Dataset entries:
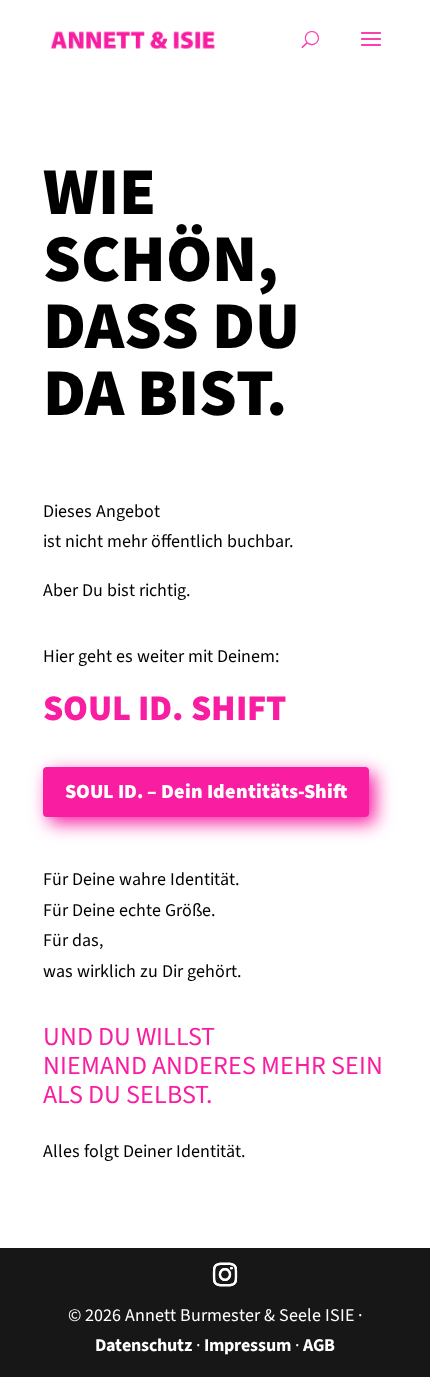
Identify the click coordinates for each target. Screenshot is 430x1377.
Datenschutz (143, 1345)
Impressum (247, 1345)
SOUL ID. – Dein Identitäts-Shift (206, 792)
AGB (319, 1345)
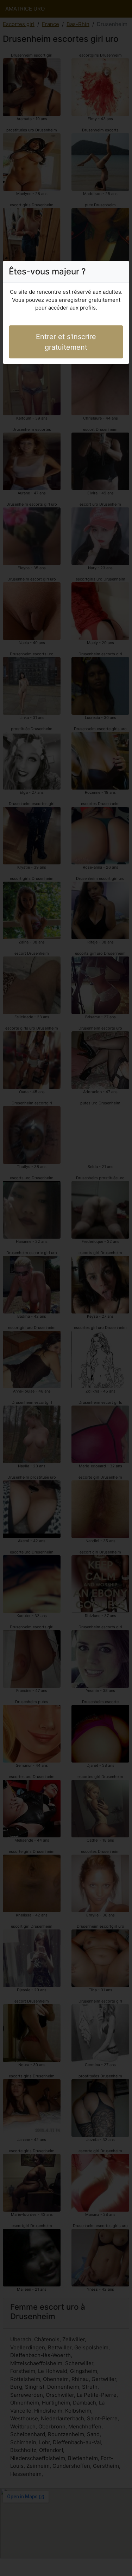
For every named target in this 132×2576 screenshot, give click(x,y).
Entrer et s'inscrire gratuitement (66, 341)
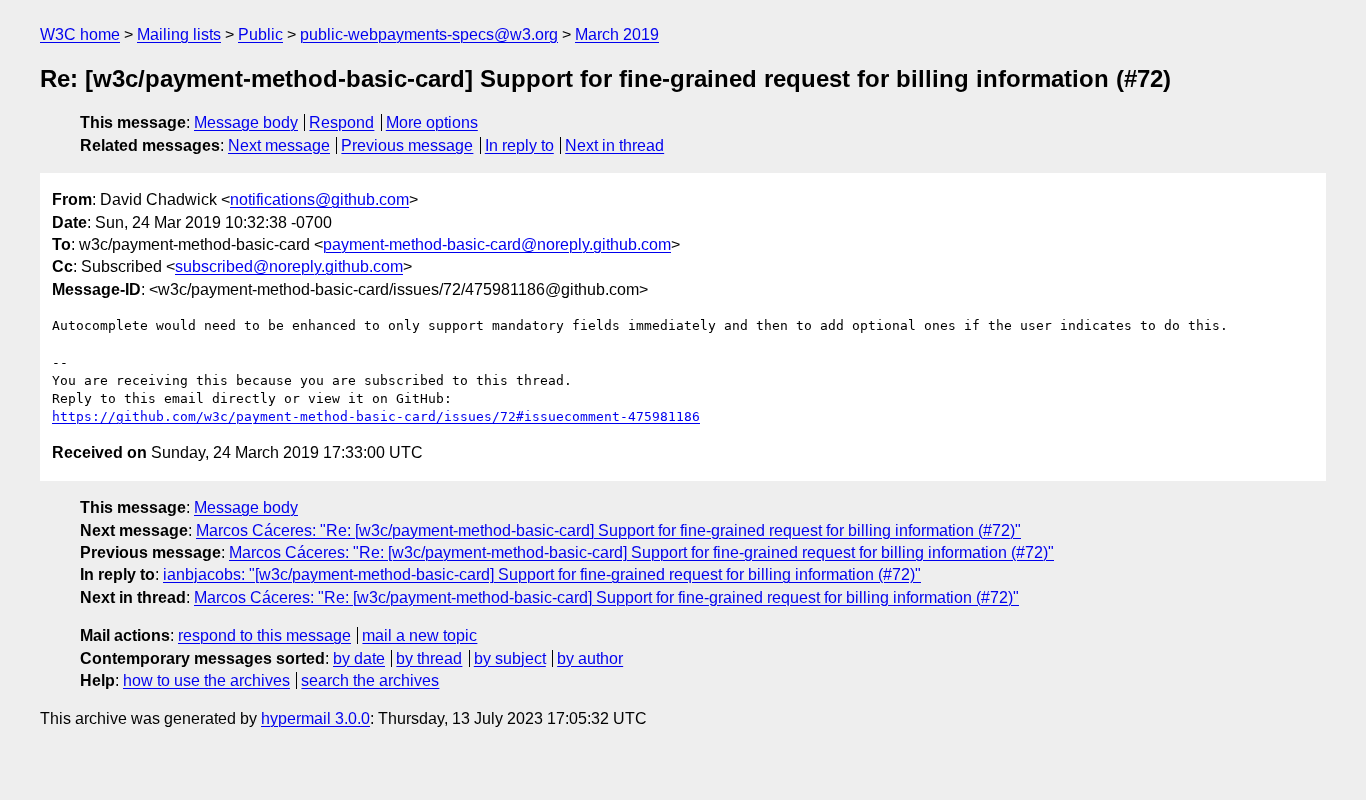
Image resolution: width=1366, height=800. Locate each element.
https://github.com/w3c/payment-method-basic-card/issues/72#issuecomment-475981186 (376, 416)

...

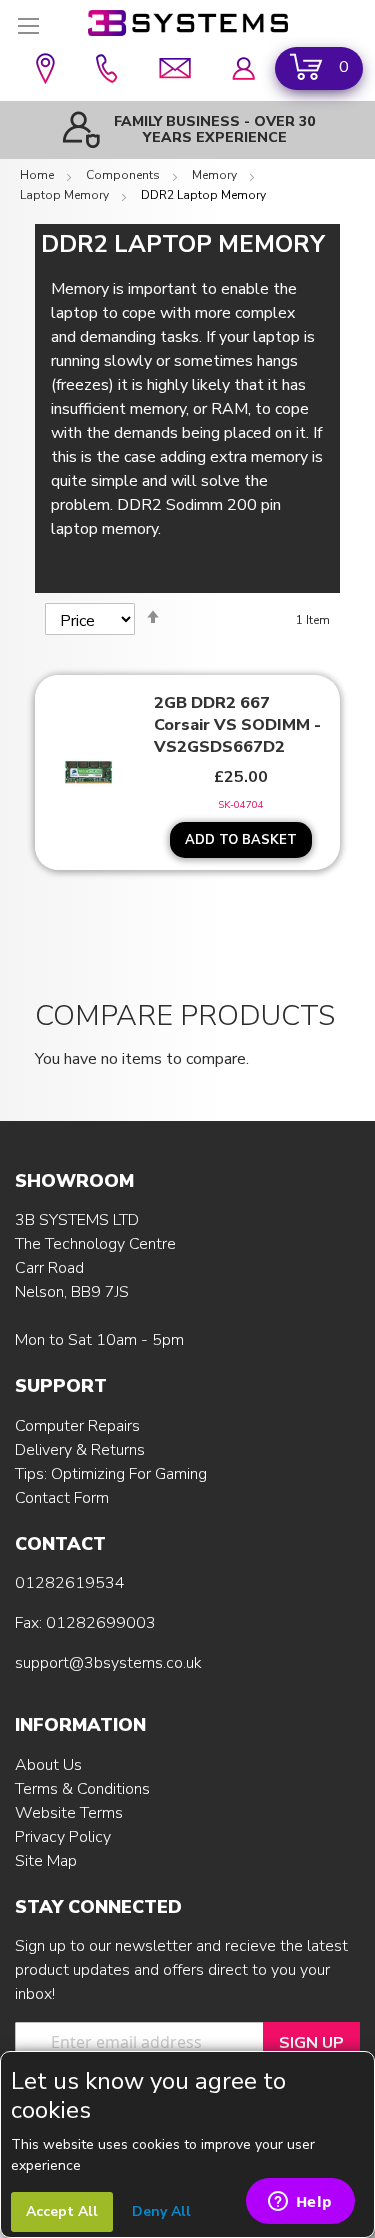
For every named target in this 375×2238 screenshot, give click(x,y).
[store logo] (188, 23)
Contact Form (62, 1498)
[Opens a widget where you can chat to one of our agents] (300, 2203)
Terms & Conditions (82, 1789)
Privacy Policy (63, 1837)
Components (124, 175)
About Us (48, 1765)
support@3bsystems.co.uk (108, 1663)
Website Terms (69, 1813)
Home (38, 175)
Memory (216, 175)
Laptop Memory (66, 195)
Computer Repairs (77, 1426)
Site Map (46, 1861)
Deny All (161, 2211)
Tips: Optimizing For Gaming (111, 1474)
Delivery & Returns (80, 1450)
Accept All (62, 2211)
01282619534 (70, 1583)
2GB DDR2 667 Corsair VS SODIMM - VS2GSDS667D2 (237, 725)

Action item. Scan the lines above for "For every named target in this 375×2238" and for "2GB DDR2 667". Repeat exactly the line holding each of them and every line in between.

Answer to this task.
For every named target in this 375×2238 screenshot, give click(x,y).
[store logo] (188, 23)
Contact Form (62, 1498)
[Opens a widget where you can chat to one of our agents] (300, 2203)
Terms & Conditions (82, 1789)
Privacy Policy (63, 1837)
Components (124, 175)
About Us (48, 1765)
support@3bsystems.co.uk (108, 1663)
Website Terms (69, 1813)
Home (38, 175)
Memory (216, 175)
Laptop Memory (66, 195)
Computer Repairs (77, 1426)
Site Map (46, 1861)
Deny All (161, 2211)
Tips: Optimizing For Gaming (111, 1474)
Delivery & Returns (80, 1450)
Accept All (62, 2211)
01282619534 (70, 1583)
2GB DDR2 667 Corsair VS SODIMM - VS2GSDS667D2 (237, 725)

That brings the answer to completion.